Em 2025, STF falou, pela primeira vez, "a uma só voz" sobre o direito à vida nas periferias.

Da Redação

quarta-feira, 29 de outubro de 2025

Atualizado às 13:22

A megaoperação policial que deixou mais de 120 mortos nas comunidades da Penha e do Alemão, na Zona Norte do Rio de Janeiro, nesta terça-feira, 28, evidencia a persistência da violência policial e recoloca em perspectiva o papel do STF no controle da letalidade nas favelas.

Foi na ADPF 635, conhecida como ADPF das Favelas, julgada em abril de 2025, que o Supremo adotou, pela primeira vez, o formato de decisão per curiam - manifestação em nome da Corte como um todo, sem o cômputo individual dos votos de cada ministro, conforme destacou o então presidente, ministro Luís Roberto Barroso.

Relembre:

A decisão representou um marco na jurisprudência constitucional brasileira.

Ao optar pelo modelo per curiam, o Supremo não apenas simbolizou unidade institucional, mas também agilizou o processo decisório em um caso de alta complexidade e forte repercussão social, permitindo uma resposta célere e coesa diante de um cenário de urgência humanitária.

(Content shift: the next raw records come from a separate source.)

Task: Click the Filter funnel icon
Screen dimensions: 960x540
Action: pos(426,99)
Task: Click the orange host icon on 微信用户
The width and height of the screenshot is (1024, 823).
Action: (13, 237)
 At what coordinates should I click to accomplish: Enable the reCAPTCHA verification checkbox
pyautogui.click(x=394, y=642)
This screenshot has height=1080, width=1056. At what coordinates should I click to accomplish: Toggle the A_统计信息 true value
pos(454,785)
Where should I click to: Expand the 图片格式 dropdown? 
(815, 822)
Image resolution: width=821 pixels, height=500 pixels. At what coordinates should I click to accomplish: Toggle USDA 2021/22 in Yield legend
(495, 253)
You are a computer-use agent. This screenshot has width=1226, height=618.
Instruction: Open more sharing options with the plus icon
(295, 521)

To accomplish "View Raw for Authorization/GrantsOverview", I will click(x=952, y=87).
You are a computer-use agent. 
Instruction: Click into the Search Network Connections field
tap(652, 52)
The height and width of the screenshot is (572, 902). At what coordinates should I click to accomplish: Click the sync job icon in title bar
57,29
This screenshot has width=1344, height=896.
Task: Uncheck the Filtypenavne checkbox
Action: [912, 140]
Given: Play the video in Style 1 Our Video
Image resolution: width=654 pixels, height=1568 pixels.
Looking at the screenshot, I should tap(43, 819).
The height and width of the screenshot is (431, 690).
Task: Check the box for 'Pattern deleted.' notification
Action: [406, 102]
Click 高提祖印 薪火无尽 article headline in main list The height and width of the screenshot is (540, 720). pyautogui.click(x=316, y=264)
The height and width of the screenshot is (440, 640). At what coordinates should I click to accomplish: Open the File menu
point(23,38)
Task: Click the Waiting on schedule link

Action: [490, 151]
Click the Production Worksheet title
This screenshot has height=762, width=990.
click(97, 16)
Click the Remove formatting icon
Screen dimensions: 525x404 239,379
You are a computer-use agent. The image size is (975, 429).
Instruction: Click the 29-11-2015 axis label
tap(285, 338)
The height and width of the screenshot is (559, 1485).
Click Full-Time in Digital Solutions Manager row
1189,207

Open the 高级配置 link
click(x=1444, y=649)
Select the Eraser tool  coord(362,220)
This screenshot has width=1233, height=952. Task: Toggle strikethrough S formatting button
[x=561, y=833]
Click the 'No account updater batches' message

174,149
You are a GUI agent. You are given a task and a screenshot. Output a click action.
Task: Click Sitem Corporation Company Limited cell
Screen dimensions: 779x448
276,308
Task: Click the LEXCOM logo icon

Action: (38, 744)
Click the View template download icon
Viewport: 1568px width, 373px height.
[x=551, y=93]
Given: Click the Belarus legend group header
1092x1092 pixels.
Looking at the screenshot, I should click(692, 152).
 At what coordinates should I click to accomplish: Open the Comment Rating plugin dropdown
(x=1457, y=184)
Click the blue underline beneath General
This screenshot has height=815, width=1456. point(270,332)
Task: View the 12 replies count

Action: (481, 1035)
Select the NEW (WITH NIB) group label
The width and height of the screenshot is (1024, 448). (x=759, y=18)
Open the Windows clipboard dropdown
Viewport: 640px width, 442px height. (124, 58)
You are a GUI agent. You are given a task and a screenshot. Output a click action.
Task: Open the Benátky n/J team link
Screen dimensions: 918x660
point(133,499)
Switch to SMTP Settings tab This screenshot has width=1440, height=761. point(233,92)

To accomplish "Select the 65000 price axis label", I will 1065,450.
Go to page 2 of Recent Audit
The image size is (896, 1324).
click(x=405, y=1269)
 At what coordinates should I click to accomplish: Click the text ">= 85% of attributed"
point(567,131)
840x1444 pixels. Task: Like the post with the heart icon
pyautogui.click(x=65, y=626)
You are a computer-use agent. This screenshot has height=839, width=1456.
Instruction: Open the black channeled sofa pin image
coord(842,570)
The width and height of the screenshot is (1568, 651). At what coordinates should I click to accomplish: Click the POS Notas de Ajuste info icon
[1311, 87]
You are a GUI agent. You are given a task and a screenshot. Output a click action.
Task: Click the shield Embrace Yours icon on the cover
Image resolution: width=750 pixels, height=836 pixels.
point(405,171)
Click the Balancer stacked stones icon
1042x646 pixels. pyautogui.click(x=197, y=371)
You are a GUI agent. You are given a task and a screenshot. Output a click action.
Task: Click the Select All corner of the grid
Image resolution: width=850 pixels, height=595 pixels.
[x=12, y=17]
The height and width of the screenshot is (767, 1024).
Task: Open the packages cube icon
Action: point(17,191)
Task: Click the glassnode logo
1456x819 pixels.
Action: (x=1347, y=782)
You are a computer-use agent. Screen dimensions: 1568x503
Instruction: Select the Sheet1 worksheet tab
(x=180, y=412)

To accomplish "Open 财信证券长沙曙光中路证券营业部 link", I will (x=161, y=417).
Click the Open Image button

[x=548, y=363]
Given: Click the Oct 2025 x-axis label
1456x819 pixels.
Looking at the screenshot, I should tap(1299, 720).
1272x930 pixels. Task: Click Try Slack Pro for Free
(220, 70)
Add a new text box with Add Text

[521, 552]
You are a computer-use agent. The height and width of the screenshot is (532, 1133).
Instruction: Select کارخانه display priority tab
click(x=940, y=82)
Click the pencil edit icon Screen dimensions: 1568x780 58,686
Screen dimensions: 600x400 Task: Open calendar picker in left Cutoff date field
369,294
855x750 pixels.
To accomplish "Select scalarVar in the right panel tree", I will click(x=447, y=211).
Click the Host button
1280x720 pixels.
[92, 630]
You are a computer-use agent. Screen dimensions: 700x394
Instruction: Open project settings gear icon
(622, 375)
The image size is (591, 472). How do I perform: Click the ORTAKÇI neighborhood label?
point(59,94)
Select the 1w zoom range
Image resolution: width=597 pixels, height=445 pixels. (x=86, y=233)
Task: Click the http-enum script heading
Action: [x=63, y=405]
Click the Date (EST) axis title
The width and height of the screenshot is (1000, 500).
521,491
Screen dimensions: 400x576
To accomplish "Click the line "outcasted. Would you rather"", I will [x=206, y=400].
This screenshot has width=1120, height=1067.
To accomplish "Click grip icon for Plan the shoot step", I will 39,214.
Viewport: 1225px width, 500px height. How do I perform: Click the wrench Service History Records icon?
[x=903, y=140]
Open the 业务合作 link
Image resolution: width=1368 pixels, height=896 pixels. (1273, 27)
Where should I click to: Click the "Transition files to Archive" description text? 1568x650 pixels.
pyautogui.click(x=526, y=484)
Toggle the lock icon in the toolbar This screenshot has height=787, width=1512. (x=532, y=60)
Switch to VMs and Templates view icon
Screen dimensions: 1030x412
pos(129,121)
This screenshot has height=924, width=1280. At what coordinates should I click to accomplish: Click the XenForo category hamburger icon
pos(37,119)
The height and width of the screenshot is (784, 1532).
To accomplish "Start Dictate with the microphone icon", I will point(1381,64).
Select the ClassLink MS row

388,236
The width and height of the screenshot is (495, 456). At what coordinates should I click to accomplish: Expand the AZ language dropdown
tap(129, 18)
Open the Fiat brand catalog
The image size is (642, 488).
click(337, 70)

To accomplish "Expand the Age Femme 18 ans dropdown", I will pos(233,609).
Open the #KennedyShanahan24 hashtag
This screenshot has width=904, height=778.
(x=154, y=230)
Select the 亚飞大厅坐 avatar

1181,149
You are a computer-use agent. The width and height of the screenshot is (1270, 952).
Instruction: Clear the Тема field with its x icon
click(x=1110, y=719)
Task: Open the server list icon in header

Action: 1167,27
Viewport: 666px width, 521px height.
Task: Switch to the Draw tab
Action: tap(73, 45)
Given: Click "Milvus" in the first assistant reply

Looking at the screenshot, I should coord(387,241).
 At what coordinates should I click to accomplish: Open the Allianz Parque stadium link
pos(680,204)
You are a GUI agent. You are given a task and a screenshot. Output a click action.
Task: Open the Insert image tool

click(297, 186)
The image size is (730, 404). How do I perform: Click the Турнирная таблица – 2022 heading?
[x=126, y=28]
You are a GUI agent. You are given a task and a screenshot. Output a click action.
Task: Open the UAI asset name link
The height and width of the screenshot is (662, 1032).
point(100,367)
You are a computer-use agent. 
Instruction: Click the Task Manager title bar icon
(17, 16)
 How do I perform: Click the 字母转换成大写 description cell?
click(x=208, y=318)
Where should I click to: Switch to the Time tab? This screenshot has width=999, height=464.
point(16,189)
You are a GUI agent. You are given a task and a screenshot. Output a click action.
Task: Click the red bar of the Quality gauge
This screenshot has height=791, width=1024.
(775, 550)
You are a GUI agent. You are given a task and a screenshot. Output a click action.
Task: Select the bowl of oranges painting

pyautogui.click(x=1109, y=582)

Na ocasião, o STF declarou encerrado o estado de coisas inconstitucional na segurança pública fluminense, mas manteve o acompanhamento estrutural das políticas de redução da letalidade, reafirmando o dever do Estado de proteger a vida e os direitos fundamentais da população mais vulnerável.

O formato per curiam conferiu à decisão caráter simbólico e institucional: o Supremo falou "a uma só voz" sobre o direito à vida e à dignidade das populações periféricas - justamente as mais atingidas por operações como a da última terça-feira.

O que é uma decisão per curiam?

Diferentemente do modelo ordinário, em que o relator expõe voto próprio e os demais ministros o acompanham ou divergem, a decisão per curiam é proferida em nome do tribunal, sem autoria individual.

O termo, de origem latina ("pela Corte"), expressa uma manifestação institucional e impessoal, utilizada quando há consenso entre os ministros ou quando a Corte busca afirmar um posicionamento unificado.

É uma forma de preservar a autoridade e o caráter coletivo do Supremo, evitando "personalismos" em temas sensíveis.

Na Suprema Corte dos Estados Unidos, o per curiam é prática consolidada, aplicada em decisões consideradas consensuais ou já pacificadas.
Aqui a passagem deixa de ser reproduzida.